That's where I come in. I have been in a long distance relationship with my fiancé for the past 3 years. For reference, he is an active duty officer. I have tips and tricks on how to survive and thrive in your military relationship that have worked for me and I am confident will help yours goes the distance.

1) Communicate.

Communication is K E Y in successful relationships. Start with the easy things first if you're nervous to tackle the big topics. Talk about your feelings about being in the relationship and worries you may have. If you hold all of these worries and thoughts inside your head, chances are they will build up and eventually you will find yourself eating an entire Ben & Jerry's phish food ice cream pint by yourself while watching Harry Potter. Been there & done that. I suggest building strong communication skills between you and your S.O. so you are able to talk about more than the sunshine and daisies aspect of the relationship.

Find what works for you! Maybe it's texting, calling one another, Facetime, or going totally old-fashioned and writing letters sent by snail mail (one of my favorites).

Communication includes honesty as well! Honesty is the bottom tier of the cake. Without that layer, things can't quite stay together and eventually things fall apart and all your left with is a big pile of mush. It's the basic building block. Being able to trust each other will make your relationship that much more successful. Military relationships have gaps of times being able to talk and see one another and that is why being able to trust one another is so important. You need to be able to be comfortable with your S.O. and feel like your heart is safe in their hands. Honesty paired with good communication skills make a relationship strong and able to conquer anything!

2) Live in the moment.

As hard as it is (and it can be REALLY hard), try your very best to learn to live in the moment if that's not something you already do. It can make things so much easier by thinking in the moment then constantly worrying about your S.O. or over-thinking things.

Being able to live in the moment and cherish the memories and experiences you are making with one another this very second are great ways to reduce the stress of the scary unknown. Taking some of this pressure off of trying to plan out every single detail (that you have no control over—thanks military lifestyle!) will help you to adapt much easier and live a happier life with your S.O.

3) Find your support system.

-- EXTRACTED ENTRIES --
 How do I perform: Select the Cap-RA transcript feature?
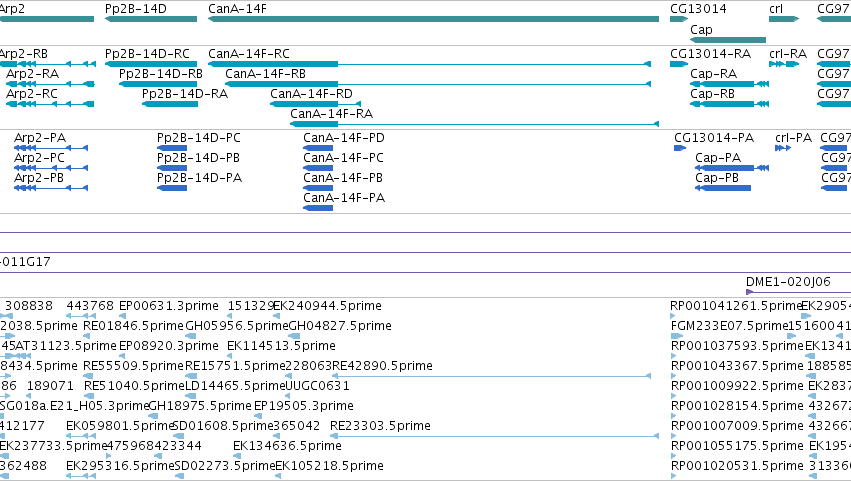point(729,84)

--

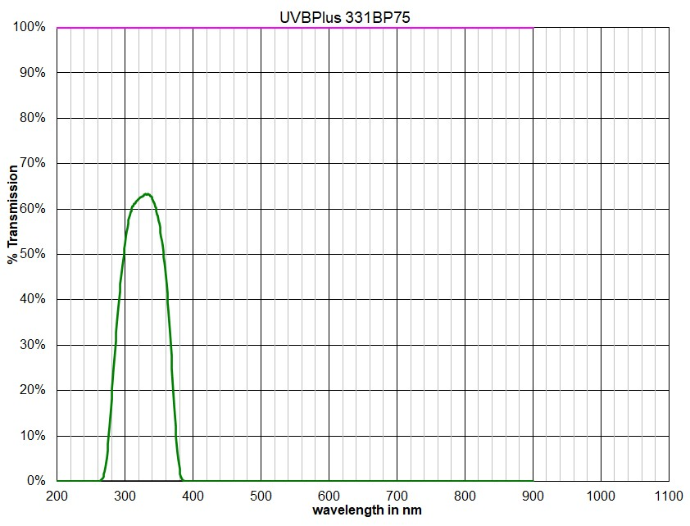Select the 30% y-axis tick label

-- SET EXERCISE --
Extend the advice piece on long-distance military relationships, starting directly after its final heading, "3) Find your support system."

-- RESPONSE --
I am a firm believer that you can never have too much support. At times, you may feel lonely, especially if your S.O. is deployed or training. You may (and probably will) have weeks and even months, of time your S.O. is away and it might just be you at home. It's during these times that you may need the support the most.

So what support system's are you talking about?

Good question! My personal favorites are:

  • Friends and family. Talk to your close friends and family and share how you feel. Whether or not they have a personal experience with military relationships, they can most definitely give advice on what has/has not worked for them with long distance relationships they have been through. It's always nice to know you have someone who will listen, even if they don't have advice to give you. Sometimes the act of getting something off your chest is enough to make you feel 10x better.
  • Books. If you haven't read it yet, I HIGHLY suggest Married to the Military by Meredith Leyva. She has been a life savior. Her book is literally a girlfriend's guide to surviving the military life. It covers everything under the sun and only costs about 15 bucks off Amazon. I am so obsessed with this book that I have read it numerous times and even high lighted all of the important parts (which may or may not be 75% of the book). There are hundreds of military support books out there! 5 Languages of Love, Faith Deployed, and Modern Military Spouse are a few more.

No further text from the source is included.